Die Wirkung der ThermaCare Wärmetherapie basiert auf einem einfachen physikalisch-chemischen Prinzip: ThermaCare Wärmeumschläge und -auflagen beinhalten Wärmezellen mit Eisenpulver, Salz, Wasser und Aktivkohle.
Beim Öffnen der Packung verbindet sich das Eisenpulver mit dem Luftsauerstoff – dabei wird Wärme erzeugt.
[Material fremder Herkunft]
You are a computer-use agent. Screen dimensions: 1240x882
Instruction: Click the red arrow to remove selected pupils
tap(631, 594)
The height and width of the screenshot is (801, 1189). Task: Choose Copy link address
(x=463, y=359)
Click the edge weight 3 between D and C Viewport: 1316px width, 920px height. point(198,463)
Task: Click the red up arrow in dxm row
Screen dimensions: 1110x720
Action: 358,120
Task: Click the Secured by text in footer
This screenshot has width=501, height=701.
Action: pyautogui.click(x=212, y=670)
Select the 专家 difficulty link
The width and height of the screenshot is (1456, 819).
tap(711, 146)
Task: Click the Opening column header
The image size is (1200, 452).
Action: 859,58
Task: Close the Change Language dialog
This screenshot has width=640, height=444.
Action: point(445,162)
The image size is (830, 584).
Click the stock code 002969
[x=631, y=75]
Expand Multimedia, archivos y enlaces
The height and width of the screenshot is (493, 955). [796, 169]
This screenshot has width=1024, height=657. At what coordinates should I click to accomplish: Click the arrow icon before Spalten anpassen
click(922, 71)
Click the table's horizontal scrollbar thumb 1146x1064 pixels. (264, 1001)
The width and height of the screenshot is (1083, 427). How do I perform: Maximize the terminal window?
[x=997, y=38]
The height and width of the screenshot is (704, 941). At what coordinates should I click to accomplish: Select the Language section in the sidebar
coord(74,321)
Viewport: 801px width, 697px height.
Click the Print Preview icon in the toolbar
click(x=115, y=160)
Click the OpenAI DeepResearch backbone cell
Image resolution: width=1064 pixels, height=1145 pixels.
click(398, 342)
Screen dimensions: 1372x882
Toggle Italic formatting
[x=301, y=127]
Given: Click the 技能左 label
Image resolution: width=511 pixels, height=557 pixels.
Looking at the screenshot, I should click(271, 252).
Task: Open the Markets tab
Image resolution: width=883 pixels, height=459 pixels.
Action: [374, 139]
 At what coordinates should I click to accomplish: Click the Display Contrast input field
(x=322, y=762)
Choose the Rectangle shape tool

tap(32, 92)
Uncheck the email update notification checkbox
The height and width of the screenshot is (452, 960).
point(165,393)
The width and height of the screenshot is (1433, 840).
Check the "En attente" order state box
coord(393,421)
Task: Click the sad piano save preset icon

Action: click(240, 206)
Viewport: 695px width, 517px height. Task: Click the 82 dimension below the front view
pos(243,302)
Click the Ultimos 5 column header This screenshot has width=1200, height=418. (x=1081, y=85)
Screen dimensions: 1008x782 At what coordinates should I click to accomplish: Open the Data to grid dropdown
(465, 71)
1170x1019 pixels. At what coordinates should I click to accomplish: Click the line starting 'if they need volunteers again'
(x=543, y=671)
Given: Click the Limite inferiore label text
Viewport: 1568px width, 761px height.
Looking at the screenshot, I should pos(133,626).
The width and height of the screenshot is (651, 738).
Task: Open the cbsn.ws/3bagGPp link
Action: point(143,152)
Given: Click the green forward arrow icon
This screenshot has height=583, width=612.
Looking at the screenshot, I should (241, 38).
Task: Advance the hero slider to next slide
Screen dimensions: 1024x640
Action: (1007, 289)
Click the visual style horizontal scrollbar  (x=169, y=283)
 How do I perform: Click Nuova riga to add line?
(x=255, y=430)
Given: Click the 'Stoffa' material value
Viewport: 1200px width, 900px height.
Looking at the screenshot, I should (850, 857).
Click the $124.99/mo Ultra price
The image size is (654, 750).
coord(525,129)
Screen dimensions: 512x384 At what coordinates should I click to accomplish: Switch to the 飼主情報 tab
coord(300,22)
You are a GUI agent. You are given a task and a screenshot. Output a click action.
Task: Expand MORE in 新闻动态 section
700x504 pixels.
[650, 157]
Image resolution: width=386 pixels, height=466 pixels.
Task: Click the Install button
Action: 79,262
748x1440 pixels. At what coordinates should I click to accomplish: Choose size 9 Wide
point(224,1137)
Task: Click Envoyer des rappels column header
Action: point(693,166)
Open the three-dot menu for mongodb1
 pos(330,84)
Innerhalb von 30 Minuten erwärmen sich die Zellen der Wärmeumschläge und -auflagen selbstständig auf die ideale tiefenwirksame therapeutische Temperatur von ca. 40°C, die über mindestens acht Stunden gehalten wird.
Die Wärmeumschläge und -auflagen bestehen aus einem hautfreundlichen Gewebe, das sich der Körperform genau anpasst. Damit wird die freiwerdende Wärme direkt an die schmerzenden Stellen abgegeben.
Wärmezellen

Wärmezellen bestehen aus einer Mischung natürlicher Inhaltsstoffe: Eisenpulver, Salz, Aktivkohle und Wasser.
Gleich nach dem Öffnen des luftdichten Beutels gelangt Sauerstoff in diese Zellen und verbindet sich mit dem Eisenpulver. Dabei wird Wärme produziert. Diese chemische Reaktion nennt sich Eisenoxidation.
Die Hülle der ThermaCare Wärmezellen ist so konzipiert, dass sie eine genaue Steuerung des Luftzutrittes ermöglicht – so wird sichergestellt, dass für mindestens acht Stunden eine konstante schmerzlindernde Tiefenwärme von 40°C produziert wird. Sobald das Eisenpulver in den Zellen verbraucht ist, wird automatisch keine weitere Wärme mehr erzeugt.
Die Effekte der therapeutischen Tiefenwärme wirken auch nach Entfernen der Wärmezellen noch weiter schmerzlindernd.